The art of medicine, for in its practice it must be considered as an art, is by this means delivered at least of its false theories, its pedantic jargon, its destructive course of practice, and the servile submission to the authority of men, or the doctrine of colleges; it is taught to depend only on experience. The means of this art have become multiplied, and their combination and application better known; and though it may be admitted that in some parts its progress is merely of a negative kind, that is to say, in the destruction of dangerous practices and hurtful prejudices, yet the new methods of studying chemical medicine, and of combining observations, give us reason to expect more real and certain advances.

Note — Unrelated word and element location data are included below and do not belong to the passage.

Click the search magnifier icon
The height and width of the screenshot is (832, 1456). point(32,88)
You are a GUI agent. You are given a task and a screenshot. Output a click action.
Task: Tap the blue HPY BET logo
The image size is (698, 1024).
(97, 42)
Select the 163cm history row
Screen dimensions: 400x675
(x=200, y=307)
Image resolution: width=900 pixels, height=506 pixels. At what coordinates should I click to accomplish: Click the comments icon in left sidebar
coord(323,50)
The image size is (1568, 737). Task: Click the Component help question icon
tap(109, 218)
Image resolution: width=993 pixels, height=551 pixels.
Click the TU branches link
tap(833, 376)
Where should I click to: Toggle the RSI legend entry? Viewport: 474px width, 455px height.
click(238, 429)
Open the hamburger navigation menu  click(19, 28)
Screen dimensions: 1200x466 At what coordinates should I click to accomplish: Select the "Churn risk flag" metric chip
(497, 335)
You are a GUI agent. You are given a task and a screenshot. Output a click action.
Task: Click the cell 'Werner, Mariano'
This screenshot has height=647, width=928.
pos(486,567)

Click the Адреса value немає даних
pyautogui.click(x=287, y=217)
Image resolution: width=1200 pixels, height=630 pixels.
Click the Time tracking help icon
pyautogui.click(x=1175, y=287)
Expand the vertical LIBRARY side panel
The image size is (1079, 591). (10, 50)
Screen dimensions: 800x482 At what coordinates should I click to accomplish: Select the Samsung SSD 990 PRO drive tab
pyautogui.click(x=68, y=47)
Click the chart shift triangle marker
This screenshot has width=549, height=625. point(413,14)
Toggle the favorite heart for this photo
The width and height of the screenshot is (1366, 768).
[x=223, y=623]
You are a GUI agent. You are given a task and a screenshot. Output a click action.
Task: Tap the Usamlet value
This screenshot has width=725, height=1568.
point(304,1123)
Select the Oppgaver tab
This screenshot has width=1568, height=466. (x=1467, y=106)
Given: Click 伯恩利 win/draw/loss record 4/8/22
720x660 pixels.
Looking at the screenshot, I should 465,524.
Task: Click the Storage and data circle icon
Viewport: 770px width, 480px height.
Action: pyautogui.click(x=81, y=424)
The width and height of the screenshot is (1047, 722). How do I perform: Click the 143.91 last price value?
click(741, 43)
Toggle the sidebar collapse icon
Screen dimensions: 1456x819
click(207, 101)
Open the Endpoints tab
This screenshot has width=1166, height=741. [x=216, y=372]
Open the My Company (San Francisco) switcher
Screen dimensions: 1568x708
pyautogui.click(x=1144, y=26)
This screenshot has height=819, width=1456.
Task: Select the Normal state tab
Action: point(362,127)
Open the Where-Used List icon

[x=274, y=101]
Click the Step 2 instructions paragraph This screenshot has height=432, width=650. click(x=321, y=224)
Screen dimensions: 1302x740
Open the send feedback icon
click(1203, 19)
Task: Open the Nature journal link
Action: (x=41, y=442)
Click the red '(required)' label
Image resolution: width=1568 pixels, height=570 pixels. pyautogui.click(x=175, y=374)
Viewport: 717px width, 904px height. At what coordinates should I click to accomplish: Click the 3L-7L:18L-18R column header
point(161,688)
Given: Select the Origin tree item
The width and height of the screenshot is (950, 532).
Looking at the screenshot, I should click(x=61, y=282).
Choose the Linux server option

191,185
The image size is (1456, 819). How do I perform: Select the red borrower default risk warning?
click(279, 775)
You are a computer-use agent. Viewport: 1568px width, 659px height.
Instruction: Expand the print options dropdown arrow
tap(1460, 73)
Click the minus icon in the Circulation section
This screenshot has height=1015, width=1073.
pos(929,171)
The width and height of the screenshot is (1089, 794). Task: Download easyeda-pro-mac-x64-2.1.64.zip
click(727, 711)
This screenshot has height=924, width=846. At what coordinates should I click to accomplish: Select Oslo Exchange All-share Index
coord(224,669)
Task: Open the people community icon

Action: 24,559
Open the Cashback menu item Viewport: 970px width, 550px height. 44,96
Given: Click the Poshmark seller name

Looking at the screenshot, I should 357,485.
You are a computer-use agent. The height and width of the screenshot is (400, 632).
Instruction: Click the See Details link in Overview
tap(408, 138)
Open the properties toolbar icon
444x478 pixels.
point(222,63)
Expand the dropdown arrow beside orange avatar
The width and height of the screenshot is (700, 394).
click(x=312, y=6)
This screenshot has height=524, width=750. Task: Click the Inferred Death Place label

 [From Online library of liberty, http://oll.libertyfund.org/titles/1669]

Twentieth Century World Wars and totalitarianisms, left and right, marked the decline of the overoptimistic confidence in progress. The idea of a global progress in the terms established in previous centuries, understood as a linear tendency towards higher stages of material and moral improvements, is now regarded as an illusion. A new perspective is then demanded for the determination of social advances (or the passage from “inferior to superior”) focused on small-scale contexts instead of on universal criteria. In sum, as Robert A. Nisbet pointed out in his classical book History of the idea of progress (New Bruswick, Transaction Publishers, 2009, p. 6):

Quite obviously, so sweeping a proposition as the idea of progress as just described cannot be empirically or logically verified. One may say, precisely and verifiably enough, that the art of medicine or the art of war has advanced, given our perfectly objective ways of noting the means toward the long-held end or purpose in each art: saving or healing life; destroying one’s enemies as effectively and lastingly as possible. Plainly, penicillin is, and can be proved to be, superior to old-fashioned remedies –blood-letting or leeching, for example. And modern artillery is superior to cross-bows and boiling pitch.

Matters become more complicated, though, even within either of these specialized, technical domains, when we ask what the overall effects are –environmental, social, moral, demographic, spiritual, and so forth- of even the kind of progress we see in the art of medicine. One need only think of the present burgeoning, fast-spreading area of thought known as medical ethics, including the right to die with dignity amid all the technological achievements by which the dying can be held indefinitely in that suspended state, to be reminded of the extent to which even the oldest of ethical issues can become activated by technological success in medicine.